A GENERAL STRATEGY FOR THE SYNTHESIS OF LARGE PEPTIDES - THE COMBINED SOLID-PHASE AND SOLUTION APPROACH

In the synthesis of large peptides, the yield and purity of the end-products will be greatly improved when smaller segments are purified prior to their use for fragment coupling either on a solid-phase resin or in solution. The N(alpha)-Fmoc(9-fluorenylmethoxycarbonyl) method allows the selective acidolytic cleavage of fully protected peptides with a free alpha-carboxyl group from the solid-phase resin. For this cleavage, the highly acid-labile HMPB linker, 4-(4-hydroxymethyl-3-methoxyphenoxy)-butyric acid, has been developed.
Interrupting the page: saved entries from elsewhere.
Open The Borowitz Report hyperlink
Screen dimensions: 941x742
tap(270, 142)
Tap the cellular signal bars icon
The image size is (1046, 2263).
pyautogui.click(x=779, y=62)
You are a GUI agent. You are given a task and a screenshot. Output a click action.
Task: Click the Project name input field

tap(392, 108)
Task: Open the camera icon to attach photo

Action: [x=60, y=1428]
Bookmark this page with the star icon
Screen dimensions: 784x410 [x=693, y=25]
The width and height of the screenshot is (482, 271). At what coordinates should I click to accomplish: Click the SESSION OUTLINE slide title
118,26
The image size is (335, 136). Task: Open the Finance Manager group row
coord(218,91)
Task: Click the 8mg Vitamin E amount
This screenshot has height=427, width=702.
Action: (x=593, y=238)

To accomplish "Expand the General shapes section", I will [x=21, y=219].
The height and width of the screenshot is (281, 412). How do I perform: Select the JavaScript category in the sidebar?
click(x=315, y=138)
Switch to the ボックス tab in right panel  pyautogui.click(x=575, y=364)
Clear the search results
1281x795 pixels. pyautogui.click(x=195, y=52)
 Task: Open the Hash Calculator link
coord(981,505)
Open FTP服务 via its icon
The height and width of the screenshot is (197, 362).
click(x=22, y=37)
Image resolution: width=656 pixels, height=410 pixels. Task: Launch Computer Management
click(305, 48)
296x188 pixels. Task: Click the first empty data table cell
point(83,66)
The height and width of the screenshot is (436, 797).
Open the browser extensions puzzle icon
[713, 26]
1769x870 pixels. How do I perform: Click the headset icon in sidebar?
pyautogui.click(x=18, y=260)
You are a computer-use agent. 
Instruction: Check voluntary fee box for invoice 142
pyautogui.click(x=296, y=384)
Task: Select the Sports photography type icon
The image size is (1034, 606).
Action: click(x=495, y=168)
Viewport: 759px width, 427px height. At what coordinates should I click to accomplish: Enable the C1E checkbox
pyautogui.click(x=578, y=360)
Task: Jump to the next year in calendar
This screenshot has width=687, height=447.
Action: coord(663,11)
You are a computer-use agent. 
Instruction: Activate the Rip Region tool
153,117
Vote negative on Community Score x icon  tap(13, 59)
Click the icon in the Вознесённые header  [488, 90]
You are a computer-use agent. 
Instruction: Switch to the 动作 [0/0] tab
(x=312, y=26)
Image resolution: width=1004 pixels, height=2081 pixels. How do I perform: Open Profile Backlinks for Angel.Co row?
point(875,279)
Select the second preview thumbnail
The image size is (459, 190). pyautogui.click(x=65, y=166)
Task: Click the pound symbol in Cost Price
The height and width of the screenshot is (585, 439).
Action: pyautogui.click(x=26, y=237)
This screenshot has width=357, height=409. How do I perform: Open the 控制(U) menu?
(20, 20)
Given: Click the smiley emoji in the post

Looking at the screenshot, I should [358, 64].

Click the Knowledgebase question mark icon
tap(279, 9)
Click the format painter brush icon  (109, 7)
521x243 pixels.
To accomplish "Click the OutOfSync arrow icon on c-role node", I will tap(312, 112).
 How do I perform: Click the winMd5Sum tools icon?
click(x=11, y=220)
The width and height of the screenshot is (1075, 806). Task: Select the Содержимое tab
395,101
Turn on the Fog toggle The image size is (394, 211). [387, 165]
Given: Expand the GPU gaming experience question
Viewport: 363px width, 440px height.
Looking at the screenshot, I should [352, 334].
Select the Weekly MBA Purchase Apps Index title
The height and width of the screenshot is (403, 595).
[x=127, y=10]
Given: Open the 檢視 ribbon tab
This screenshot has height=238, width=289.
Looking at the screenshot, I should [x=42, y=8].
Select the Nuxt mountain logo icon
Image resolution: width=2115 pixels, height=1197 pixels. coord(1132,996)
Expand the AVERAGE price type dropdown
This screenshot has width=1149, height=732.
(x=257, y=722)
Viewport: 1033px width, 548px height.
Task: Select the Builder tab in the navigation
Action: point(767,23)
The lipophilic protecting groups, in particular Trt on asparagine, glutamine, and histidine, as well as Pmc (2,2,5,7,8-pentamethylchroman-6-sulfonyl) on arginine, confer a good solubility on most protected peptide segments in organic solution and enable their purification by silicagel chromatography. Whereas the addition of segments on solid-phase resins is often difficult, they can as a rule be coupled easily in solution to give products in high yield and purity. The combined solid-phase and solution strategy is illustrated by the syntheses of human calcitonin-(1-33), human neuropeptide Y, and the sequence 230-249 of mitogen-activated 70K S6 kinase.